The Professors Have a Thought

Charles Silver, Civil Procedure Professor at University of Texas Austin’s School of Law, and David Hyman, Professor of Health Law & Policy at Georgetown Law, have an idea on how to improve Medicare, and it doesn’t even include cutting Medicare or raising taxes. Here’s their straightforward solution:

Rather than pay providers, Congress should give Medicare money directly to enrollees, as it does with Social Security. The government should deposit each enrollee’s subsidy into a health savings account, letting seniors decide what they need and how much they are willing to pay. By reducing the government’s role, this reform would eliminate most forms of healthcare fraud, waste, and abuse immediately, saving hundreds of billions of dollars.
The reform would also significantly improve healthcare. When patients pay for it directly—as they do for cosmetic surgery, Lasik, over-the-counter medications, and other elective procedures not covered by insurance—things work well.

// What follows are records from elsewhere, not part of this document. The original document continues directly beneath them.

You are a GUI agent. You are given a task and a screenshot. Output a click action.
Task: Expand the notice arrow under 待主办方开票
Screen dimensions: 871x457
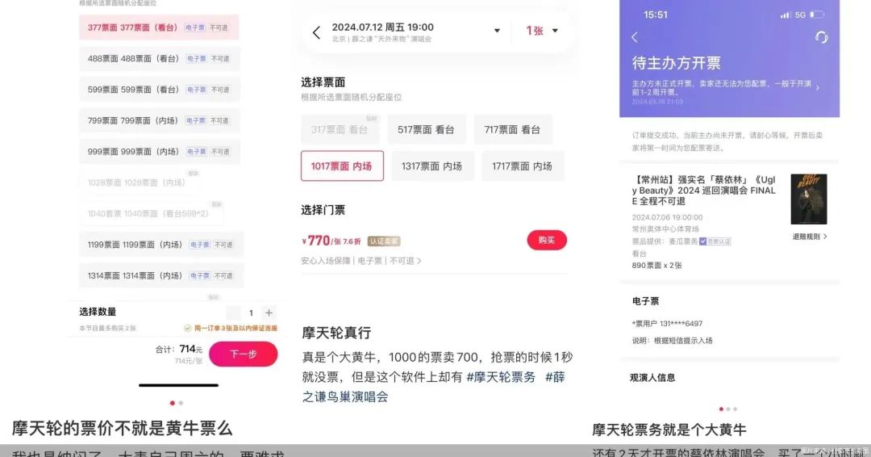click(x=817, y=87)
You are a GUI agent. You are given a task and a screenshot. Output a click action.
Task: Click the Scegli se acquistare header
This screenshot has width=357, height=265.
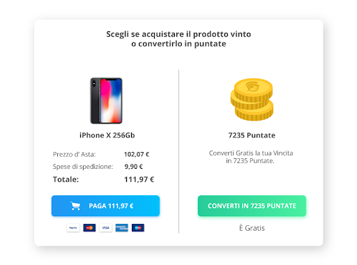tap(179, 39)
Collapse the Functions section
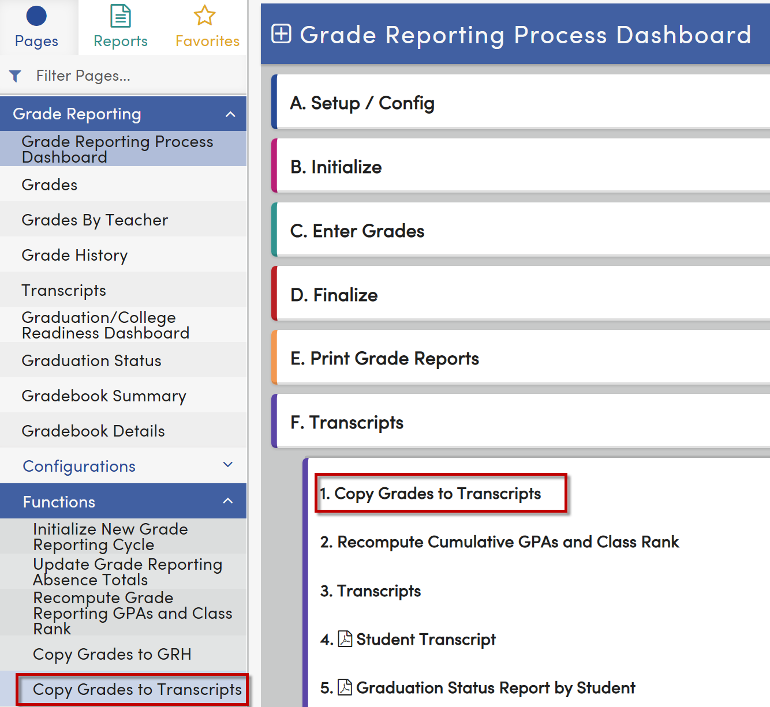The width and height of the screenshot is (770, 707). pos(228,501)
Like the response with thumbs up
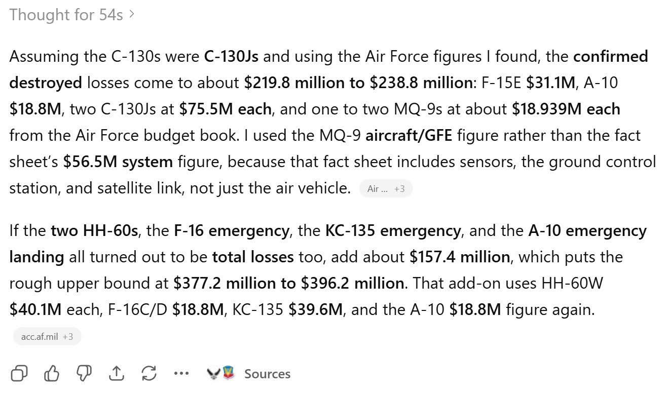Viewport: 670px width, 396px height. 52,374
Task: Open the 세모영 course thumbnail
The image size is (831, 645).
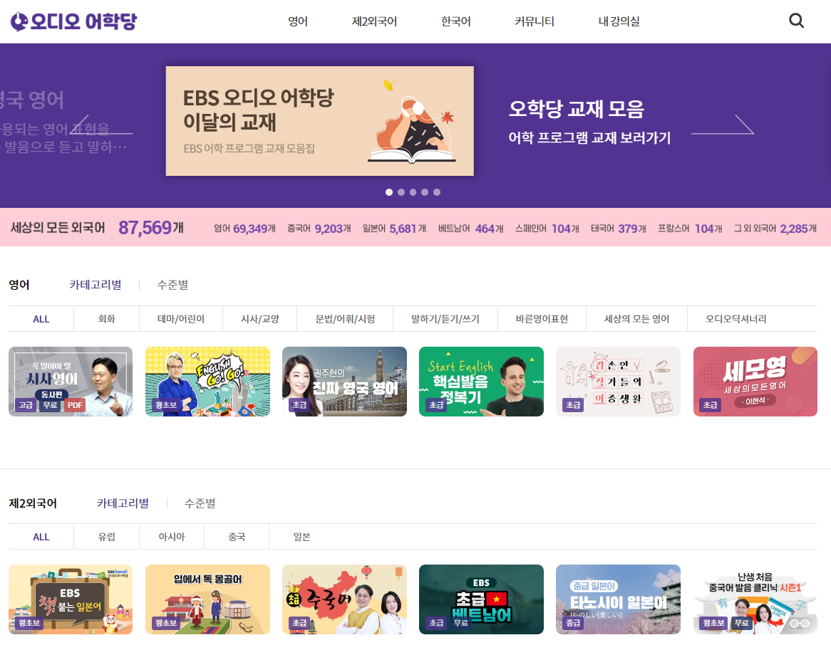Action: point(755,382)
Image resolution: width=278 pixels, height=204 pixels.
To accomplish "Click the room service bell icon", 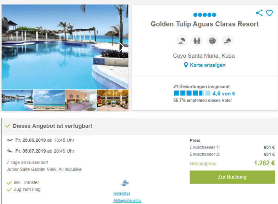I will [228, 41].
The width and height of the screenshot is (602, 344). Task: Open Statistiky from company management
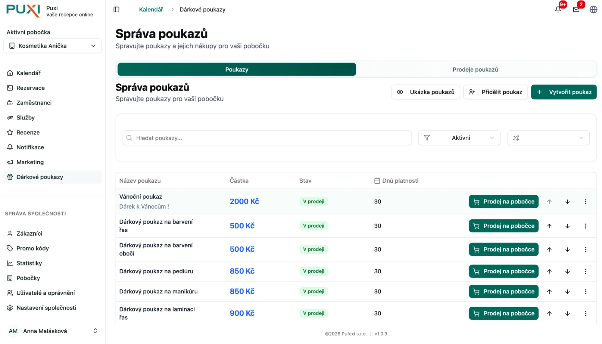29,263
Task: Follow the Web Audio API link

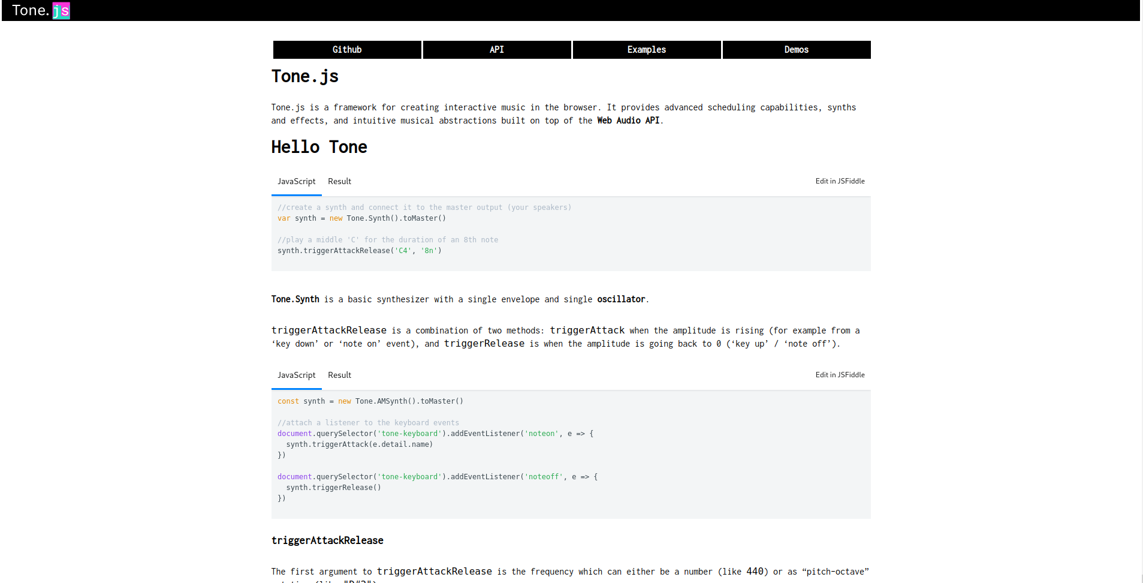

Such a move likely would increase the number and range of doctors available to seniors, also. Large numbers of doctors, for a variety of reasons, currently won’t take patients who are on Medicare. Among those reasons are Medicare’s reimbursements to doctors being so low that many doctors lose money on Medicare patients, and Medicare’s slow rate of payments. With patients paying their doctors directly, albeit with Medicare dollars, those doctors would be paid promptly and wouldn’t have to worry about taking a loss on the appointment.

Letting people be responsible for their own decisions. What a concept.

The professors’ thought is a very good one.

He’s Being Generous

In Gerard Baker’s Wall Street Journal op-ed, he called out Gwen Walz, ex-teacher and wife of Progressive-Democratic Party Vice Presidential candidate, for her “teacher voice” instruction to Republican Vice Presidential candidate JD Vance in telling him to “mind your own business” on the subject of Vance’s remarks about traditional families.

Baker correctly noted that, further into her be quiet “teaching,” Walz distorted Vance’s position by emphatically suggesting, with no evidence to support her distortion, that Vance opposed nontraditional means of making babies, for instance fertility treatments. Then Baker added this:

[I]t was the “teacher voice” remark that I found instructive.
It unintentionally captured the Democratic idea of the polity they seek to lead and reshape. It spoke to how they view themselves—and us. They are the teachers, equipped with the knowledge and authority to direct their hapless charges. We are the students, naive and ill-informed, sometimes attentive but too often insubordinate, with minds that need to be shaped and disciplined.

I’ll be more straightforward and blunt: this is the contempt in which Progressive-Democratic Party politicians and the Left hold us average Americans. It continues and extends the contempt one of the founders of the modern progressive movement had toward us. In Herb Croly’s own words:

…the average American individual is morally and intellectually inadequate to a serious and consistent conception of his responsibilities as a democrat.

It’s time to put an end to Party’s contempt for us, it’s time to put an end to Party’s attempt to rule over us, and the opportunity for that is this November.